Post op analgesics and anesthesia either operative or for moderate sedation are one thing.
Chronic pain given in an outpatient setting is another. I have not had the opportunity to read your paper and would like to discuss it further.
I do not think ADSM is very helpful in medical cases of chronic pain. Agree with that.
Just my personal experience, everyone I've known (and seemingly the majority of celebrity cases you hear about) that have overdosed, whether they died or not had taken benzodiazepines with their opiates. I really feel doctors need to be much more careful in being sure if they're prescribed together the patient understands the risks of taking them together. And the public should be made more aware that because they are both such central nervous system depressants taking them together is very dangerous. A friend of mine that overdosed woke up very surprised because he had taken the same dose of opiate as usual, but that time he had taken ativan (benzo) as well!
I've always thought that the "opioid crisis" was mostly about the states getting lawsuit money from opioid producers and distributors.
Some great points, and some others that add to the confusion..people take drugs for two main reasons: To increase pleasure, and relieve pain (psych and/or physical) . Free reign for big pharma , it's a no no... We all know that they buy some doctors and co, and i's a slippery slope. Like some people point out here, some mixes are fatal... And we are still surfing the symptom, and not the root causes..Please refer to the two main reasons above...Why didn't the numbers did not keep going down in 2018??? Because the anxiety rates went up! That's why.. Look at two main reasons again, I hope this is not complicated, if anyone needs a drawing, please let me know. I have a good size presentation about this topic, which shows the root causes of the problem in more detail. thank!

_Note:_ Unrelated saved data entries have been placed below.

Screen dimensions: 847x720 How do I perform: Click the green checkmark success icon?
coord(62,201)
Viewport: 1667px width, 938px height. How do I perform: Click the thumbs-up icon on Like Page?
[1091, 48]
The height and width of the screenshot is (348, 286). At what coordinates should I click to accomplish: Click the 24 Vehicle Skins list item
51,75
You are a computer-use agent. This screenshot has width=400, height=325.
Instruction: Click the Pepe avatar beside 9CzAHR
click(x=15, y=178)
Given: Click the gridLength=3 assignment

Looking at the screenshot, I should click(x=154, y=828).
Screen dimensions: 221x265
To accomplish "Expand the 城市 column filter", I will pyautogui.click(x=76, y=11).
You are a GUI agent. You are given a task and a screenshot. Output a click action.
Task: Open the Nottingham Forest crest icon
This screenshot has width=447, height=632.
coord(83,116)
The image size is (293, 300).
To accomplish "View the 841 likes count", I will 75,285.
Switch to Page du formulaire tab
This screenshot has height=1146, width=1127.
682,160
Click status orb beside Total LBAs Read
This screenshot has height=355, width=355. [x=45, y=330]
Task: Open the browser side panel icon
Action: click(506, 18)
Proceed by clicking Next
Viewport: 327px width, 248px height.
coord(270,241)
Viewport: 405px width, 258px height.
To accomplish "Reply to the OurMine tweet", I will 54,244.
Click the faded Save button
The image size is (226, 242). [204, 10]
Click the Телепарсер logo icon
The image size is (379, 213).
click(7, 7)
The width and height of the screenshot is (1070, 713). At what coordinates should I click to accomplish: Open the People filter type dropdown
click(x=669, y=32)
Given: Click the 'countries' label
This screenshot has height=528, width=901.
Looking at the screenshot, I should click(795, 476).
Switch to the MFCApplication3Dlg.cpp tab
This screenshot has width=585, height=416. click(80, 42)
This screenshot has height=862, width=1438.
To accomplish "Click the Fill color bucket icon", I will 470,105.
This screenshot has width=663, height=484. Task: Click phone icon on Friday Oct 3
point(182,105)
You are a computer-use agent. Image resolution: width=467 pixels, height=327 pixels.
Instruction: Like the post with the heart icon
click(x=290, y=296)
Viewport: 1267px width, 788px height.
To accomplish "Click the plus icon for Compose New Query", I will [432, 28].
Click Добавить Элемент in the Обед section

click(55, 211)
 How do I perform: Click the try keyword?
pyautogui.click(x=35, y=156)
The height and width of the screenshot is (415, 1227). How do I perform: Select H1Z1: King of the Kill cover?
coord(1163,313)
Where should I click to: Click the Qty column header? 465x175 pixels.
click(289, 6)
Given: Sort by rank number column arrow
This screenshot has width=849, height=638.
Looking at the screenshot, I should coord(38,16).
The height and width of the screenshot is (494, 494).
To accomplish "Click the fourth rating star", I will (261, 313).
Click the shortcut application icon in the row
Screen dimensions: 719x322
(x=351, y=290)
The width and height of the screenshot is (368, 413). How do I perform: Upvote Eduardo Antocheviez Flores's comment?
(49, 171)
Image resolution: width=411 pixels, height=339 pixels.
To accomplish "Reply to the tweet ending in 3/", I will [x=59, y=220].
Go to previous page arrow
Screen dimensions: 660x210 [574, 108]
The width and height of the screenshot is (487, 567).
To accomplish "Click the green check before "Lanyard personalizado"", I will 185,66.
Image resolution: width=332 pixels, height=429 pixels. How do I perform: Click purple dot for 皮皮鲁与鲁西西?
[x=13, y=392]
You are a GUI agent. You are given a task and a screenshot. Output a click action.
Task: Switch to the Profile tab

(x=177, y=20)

https://zenith-compounds.com/
The nightly music post nobody else cares about.
Been getting into country and too sentimental lately.
The Stones. While it is still up and the discussion of drugs got me thinking about Kieth Richards and his struggles with that.
My favorite from them was this song. Lisa Fisher, what can I say, the band is just doing Ok and she shows up and makes it happen. Watts is always right there to keep it together with that left hand on the snare but she gets Jagger to work it.
So Gimmie Shelter.
https://m.youtube.com/watch?v=asVp8ozMB8Q
very very cool article thanks for sharing with us...
Lotta people are so busy dying, they have no time to live. Die already then.